| What is expected |
Using the entries that follow, collect the lines where the word "computer" appears.

--- START ---

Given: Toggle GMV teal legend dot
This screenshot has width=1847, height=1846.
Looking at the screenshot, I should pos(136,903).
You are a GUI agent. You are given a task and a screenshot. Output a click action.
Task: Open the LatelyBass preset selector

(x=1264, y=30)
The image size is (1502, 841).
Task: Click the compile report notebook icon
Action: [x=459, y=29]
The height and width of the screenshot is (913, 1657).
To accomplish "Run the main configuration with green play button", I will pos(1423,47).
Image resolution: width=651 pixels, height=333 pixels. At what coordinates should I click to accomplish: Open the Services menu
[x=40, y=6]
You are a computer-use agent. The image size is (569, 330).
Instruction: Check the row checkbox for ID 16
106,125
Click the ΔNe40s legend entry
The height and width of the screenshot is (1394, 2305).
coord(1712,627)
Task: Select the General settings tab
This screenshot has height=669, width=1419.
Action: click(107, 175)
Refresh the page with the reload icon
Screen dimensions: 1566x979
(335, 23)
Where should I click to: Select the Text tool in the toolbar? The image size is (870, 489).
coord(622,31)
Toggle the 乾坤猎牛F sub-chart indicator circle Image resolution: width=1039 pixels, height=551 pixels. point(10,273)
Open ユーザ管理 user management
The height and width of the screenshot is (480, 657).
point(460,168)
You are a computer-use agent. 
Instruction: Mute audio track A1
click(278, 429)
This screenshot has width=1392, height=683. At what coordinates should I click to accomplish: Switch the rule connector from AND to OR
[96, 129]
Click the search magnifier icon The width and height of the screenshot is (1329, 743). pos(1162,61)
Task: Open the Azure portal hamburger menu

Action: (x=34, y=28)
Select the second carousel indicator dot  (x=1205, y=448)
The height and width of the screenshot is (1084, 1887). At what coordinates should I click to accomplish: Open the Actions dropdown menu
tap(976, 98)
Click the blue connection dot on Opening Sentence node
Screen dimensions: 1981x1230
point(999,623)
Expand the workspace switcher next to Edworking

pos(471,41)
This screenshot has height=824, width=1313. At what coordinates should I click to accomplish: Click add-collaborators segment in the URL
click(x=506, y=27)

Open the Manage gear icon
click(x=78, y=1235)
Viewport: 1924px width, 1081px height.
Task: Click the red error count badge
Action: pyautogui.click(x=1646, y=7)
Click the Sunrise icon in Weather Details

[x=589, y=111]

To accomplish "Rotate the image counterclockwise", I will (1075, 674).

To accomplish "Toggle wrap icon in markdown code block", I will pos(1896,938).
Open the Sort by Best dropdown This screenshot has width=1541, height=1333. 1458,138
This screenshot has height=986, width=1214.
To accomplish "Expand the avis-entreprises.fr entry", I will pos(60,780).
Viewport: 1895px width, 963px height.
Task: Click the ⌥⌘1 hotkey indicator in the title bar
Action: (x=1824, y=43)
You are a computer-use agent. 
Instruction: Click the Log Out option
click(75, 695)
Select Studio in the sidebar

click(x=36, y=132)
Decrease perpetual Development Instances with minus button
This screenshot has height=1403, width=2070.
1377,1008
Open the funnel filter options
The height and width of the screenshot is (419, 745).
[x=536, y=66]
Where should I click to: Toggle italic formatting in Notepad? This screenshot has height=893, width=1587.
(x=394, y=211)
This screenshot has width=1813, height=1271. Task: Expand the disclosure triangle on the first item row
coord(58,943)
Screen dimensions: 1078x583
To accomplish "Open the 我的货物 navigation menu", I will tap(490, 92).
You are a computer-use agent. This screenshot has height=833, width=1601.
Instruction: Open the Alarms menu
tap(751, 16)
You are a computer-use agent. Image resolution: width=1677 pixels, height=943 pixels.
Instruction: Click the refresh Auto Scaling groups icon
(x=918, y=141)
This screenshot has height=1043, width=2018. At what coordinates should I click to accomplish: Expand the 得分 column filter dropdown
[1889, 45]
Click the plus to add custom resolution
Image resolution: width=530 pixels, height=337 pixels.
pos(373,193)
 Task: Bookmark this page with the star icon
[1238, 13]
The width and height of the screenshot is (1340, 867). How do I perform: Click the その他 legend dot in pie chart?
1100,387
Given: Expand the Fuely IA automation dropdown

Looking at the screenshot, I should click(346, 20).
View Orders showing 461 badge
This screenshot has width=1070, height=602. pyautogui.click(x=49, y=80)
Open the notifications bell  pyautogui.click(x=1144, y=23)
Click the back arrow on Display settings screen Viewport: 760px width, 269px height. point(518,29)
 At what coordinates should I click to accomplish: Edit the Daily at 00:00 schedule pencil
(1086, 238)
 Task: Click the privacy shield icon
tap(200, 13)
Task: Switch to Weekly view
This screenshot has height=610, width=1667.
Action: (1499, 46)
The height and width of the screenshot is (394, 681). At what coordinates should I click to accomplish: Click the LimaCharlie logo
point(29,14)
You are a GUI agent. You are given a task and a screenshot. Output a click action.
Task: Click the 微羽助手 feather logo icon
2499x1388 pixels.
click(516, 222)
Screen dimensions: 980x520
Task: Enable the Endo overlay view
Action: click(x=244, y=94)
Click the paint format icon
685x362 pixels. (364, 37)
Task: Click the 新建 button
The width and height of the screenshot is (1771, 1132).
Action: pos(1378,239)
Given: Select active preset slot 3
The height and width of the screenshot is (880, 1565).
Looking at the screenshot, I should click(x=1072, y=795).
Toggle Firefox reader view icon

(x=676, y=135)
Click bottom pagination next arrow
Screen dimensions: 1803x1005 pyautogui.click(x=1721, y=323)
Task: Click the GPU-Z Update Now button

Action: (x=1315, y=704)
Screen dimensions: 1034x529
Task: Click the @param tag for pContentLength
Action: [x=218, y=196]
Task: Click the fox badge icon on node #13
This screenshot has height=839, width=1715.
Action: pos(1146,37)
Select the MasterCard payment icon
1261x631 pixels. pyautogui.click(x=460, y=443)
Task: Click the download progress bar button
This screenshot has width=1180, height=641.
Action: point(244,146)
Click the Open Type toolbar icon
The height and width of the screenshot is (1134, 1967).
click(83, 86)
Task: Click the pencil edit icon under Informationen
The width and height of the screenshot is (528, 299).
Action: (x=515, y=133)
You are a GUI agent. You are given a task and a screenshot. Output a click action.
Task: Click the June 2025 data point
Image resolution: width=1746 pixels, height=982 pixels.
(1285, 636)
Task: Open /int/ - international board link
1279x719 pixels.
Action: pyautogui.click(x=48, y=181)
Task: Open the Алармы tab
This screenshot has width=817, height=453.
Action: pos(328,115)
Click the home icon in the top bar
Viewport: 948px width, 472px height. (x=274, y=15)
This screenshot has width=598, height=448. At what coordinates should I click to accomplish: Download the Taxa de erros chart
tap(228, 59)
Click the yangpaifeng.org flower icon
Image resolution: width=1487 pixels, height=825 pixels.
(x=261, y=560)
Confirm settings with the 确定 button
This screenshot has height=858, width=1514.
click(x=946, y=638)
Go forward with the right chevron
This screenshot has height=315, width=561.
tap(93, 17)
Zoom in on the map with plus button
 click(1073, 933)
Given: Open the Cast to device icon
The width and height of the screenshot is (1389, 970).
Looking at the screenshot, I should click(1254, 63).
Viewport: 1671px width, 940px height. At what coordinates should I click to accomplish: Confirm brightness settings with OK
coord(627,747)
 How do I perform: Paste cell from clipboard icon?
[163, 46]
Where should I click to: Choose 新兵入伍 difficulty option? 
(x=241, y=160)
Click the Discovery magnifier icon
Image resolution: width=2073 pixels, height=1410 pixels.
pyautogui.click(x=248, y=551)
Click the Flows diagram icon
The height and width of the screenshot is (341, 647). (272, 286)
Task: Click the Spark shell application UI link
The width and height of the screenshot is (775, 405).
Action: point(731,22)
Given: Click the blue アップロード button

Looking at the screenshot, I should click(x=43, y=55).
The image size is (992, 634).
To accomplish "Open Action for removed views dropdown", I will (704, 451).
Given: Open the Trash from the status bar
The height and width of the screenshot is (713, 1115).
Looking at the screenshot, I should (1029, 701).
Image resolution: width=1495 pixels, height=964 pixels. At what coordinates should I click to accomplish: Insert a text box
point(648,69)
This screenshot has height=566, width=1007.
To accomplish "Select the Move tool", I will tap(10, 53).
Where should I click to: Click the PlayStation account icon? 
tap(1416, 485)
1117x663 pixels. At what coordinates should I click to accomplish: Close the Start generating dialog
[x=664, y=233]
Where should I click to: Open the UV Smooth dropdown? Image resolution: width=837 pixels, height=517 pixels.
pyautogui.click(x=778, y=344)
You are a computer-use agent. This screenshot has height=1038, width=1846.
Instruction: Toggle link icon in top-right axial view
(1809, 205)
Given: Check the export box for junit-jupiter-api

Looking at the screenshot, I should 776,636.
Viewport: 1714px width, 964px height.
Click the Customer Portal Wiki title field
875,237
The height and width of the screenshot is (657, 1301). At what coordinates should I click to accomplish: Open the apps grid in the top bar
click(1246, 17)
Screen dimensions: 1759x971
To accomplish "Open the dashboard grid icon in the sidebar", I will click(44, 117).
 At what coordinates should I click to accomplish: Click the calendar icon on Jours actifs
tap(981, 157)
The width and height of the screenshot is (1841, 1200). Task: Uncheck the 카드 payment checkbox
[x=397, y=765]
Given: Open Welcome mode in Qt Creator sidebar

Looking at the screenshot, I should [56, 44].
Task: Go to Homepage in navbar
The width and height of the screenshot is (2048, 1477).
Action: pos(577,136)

--- END ---

| Solution to the problem |
You are a computer-use agent. The image size is (569, 330).
You are a computer-use agent. 
You are a computer-use agent. 
You are a computer-use agent. This screenshot has height=833, width=1601.
You are a computer-use agent. Image resolution: width=1677 pixels, height=943 pixels.
You are a computer-use agent. This screenshot has height=1038, width=1846.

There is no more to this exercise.